Our options are clear: we either fight for the reinstatement of storytelling or fight for the rebirth of journalism. It seems to me that the former is a waste of time and as for the latter it can only happen from the ashes of the current news media. So we should crush it. Rather than save a corrupt and biased media we need to destroy it so it can rise anew. In a time when practically all legacy media and their employees are bought and paid for by billionaires they became untrustworthy.
News became a billion dollar racket, dependent on advertising to make a profit. And subscribers, of course. It also became more propaganda than you’d think, beyond the punditry and storytelling. The news is broadcasted as propaganda even before the pundits and storytellers (aka commentators, aka journalists) start spinning them. I stopped watching them and subscribing them. If we all do the same they will all die.
The hard core skeptics will howl we are lost without news and we must save them. They are both right and wrong. We will be lost without news but, in my opinion, we need to create a true news system that eliminates the illusion it became and returns to the roots of journalism itself. Photojournalists do it best. That’s the paragon of journalism. Each frame is opinion free. You see it. There’s no noise or explanation. The story becomes history. The storyteller is silent.
Not a storyteller at all but a witness. The first witness who then shares it with us so we can become witnesses as well and through our experience, perspective and reason make our judgement. Journalists, true journalists, are like photographers. Their camera is a pen or a keyboard. Their photographs are paragraphs. They write down a picture for us; unbiased; untouched by opinion or useless adjectives. They are witnesses, sharing the truth.
For the news is the truth. We allowed it to become a caricature of it. It now conceals the truth rather than preserve it. We need to stop consuming this garbage we call news and start finding it where it lives still: hiding in the terabytes of information untouched by the storytelling thugs who saw it there first too. There are some honest storytellers among the opinion makers, who try to bear witness to the news. Don’t worry about them. They will survive.
As we take on the destruction of the corrupt mainstream media, the few honest journalists and opinion experts will be saved by it and rise from the ashes as the pioneers of a renewed journalism we all must fight for. The one that does not care about anything but the truth. The one that through photographs or paragraphs bear witness to it first hand and pass it on to us and our judgement.

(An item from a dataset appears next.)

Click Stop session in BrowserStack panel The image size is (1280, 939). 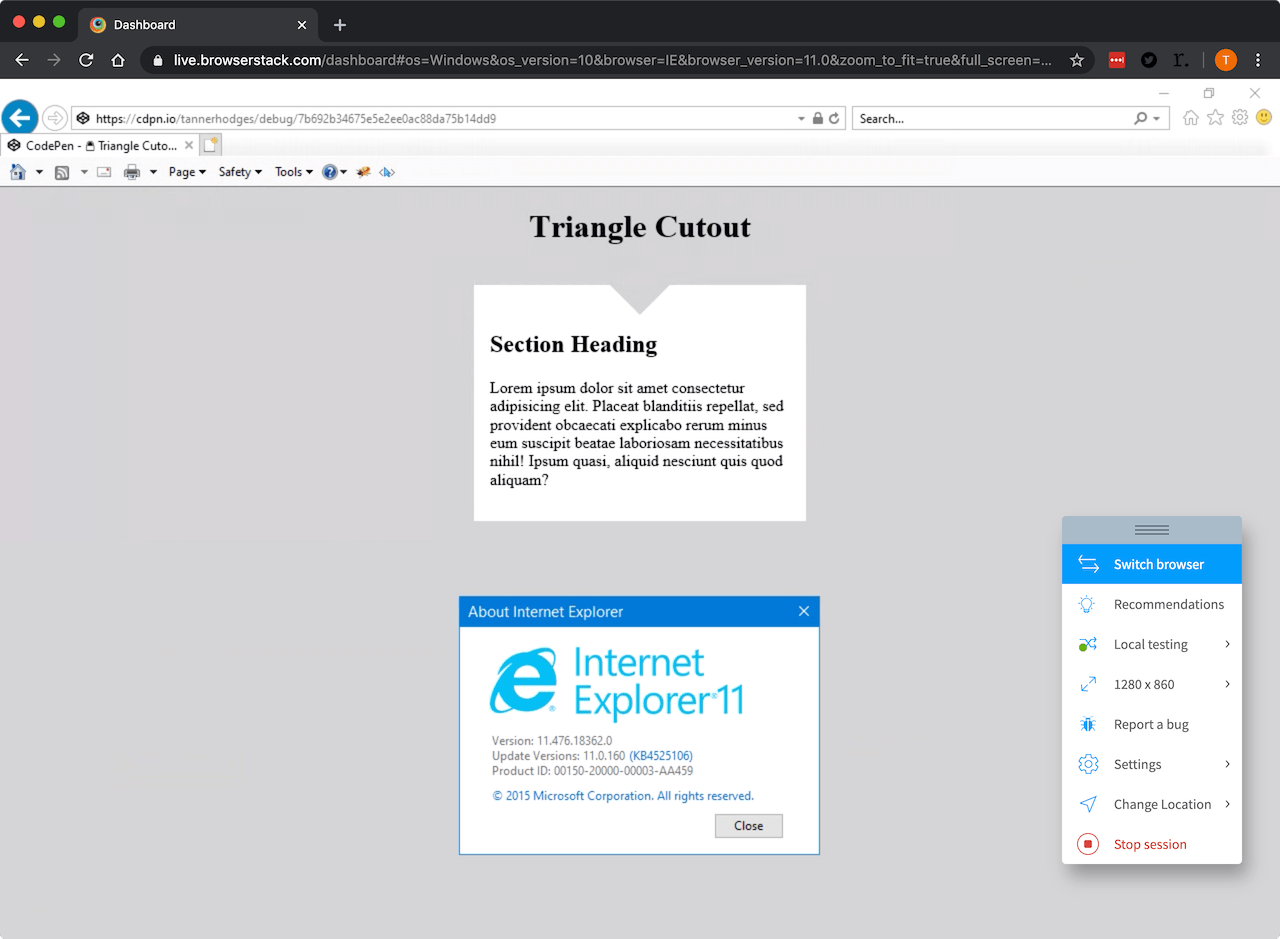pos(1150,844)
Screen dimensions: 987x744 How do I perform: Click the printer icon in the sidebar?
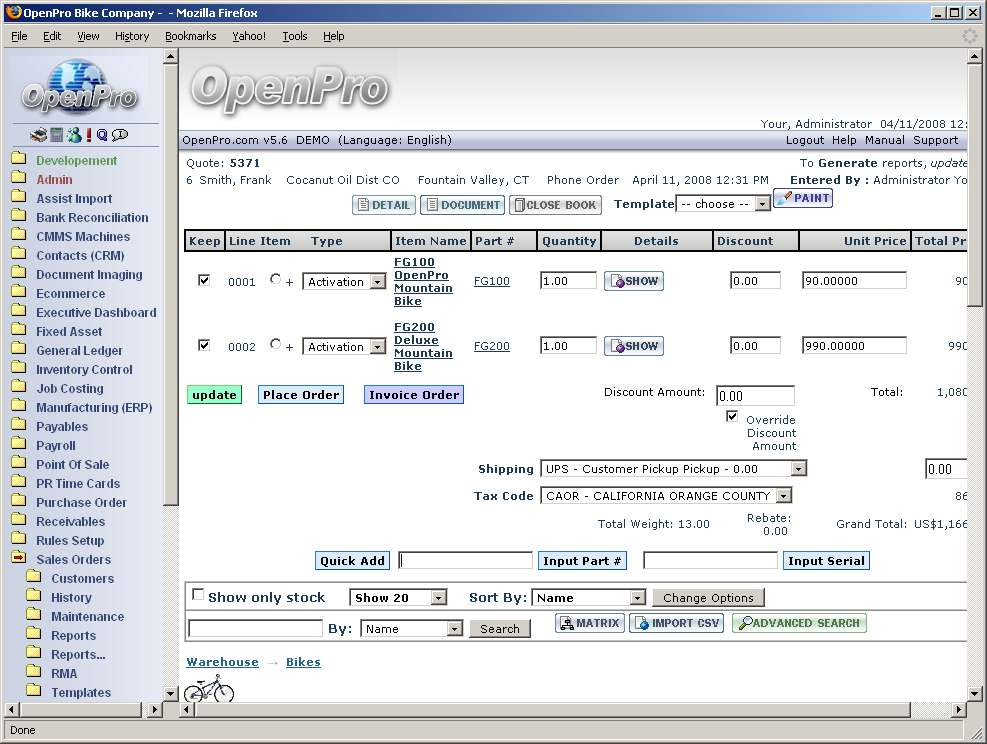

Stay informed. Find out where the news is hiding and bear witness. We are, in a way, all journalists now. In today’s world we must stop watching and reading what a few billionaires spoon feed us as the news. We must show them there’s no longer a future for their business model. We must destroy it so the real newscasting can rise from its ashes. Stop watching “the news”. Start finding the news where it is hiding. And bear witness.